The corollary of the above conclusion is that the major sites of interaction between these proteins must be their extracytoplasmic regions. To confirm this, we constructed a protein consisting of ZapA fused to a DivIB in which (Cyto-TM)DivIB regions were replaced by the corresponding regions of the unrelated E. coli protein TolR, yielding ZapA-(Cyto-TM)TolR-αβγ. As shown in Fig. 2C, ZapA-(Cyto-TM)TolR-αβγ was able to recruit PBP 2B to midcell, indicating that the extracytoplasmic region of DivIB must contain the primary molecular epitopes that mediate its interaction with PBP 2B.

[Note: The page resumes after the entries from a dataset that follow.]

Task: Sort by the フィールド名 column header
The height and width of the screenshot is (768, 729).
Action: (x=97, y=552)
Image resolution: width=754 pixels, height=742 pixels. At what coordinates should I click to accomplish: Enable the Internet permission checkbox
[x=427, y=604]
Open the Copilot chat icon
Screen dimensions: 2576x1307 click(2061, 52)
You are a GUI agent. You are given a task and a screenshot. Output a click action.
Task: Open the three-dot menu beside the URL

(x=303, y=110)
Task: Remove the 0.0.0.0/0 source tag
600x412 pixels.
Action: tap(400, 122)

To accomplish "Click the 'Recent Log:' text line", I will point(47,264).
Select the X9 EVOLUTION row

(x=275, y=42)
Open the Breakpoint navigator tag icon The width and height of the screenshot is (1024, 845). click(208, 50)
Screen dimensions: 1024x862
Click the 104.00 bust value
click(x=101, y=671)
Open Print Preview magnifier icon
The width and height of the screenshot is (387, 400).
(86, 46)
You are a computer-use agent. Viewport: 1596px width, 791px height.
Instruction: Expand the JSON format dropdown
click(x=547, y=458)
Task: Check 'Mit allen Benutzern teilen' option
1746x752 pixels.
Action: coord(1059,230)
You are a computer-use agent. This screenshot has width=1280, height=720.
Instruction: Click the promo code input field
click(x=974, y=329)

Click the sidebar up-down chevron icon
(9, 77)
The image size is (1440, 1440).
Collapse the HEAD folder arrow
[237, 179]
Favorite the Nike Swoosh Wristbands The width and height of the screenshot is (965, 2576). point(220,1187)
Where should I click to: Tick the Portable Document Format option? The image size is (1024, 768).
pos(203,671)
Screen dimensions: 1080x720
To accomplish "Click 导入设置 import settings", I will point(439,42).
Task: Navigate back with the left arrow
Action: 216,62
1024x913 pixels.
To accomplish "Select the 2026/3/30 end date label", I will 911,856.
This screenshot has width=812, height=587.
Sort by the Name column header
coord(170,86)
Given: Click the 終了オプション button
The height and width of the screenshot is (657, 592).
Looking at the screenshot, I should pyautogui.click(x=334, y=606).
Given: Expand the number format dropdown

The extracytoplasmic region of DivIB is comprised of two autonomously folded N-terminal domains, termed α and β, and an unstructured C-terminal segment referred to as γ (31) (Fig. 3). Although the unstructured γ “domain” in B. subtilis DivIB might be as short as ∼20 residues (see discussion below), this region comprises >60 residues in some species. We have chosen to refer to this region as the γ tail to be consistent with recent work on Streptococcus pneumoniae DivIB (25) and to highlight the fact that this region is unstructured, at least in the absence of other divisomal proteins (25, 31).
In B. subtilis DivIB, the three extracytoplasmic regions were originally defined as residues 51 to 122 (α), 123 to 228 (β), and 229 to 263 (γ) (31, 38). As will be discussed in more detail below, there is some debate about the exact boundary between the β and γ domains in DivIB (25, 36), but we used the originally defined domain boundaries for initial studies. In these experiments, we made a fusion of ZapA to the cytoplasmic and TM regions of DivIB and then added various combinations of DivIB extracellular domains to determine which domains were capable of recruiting GFP-PBP 2B.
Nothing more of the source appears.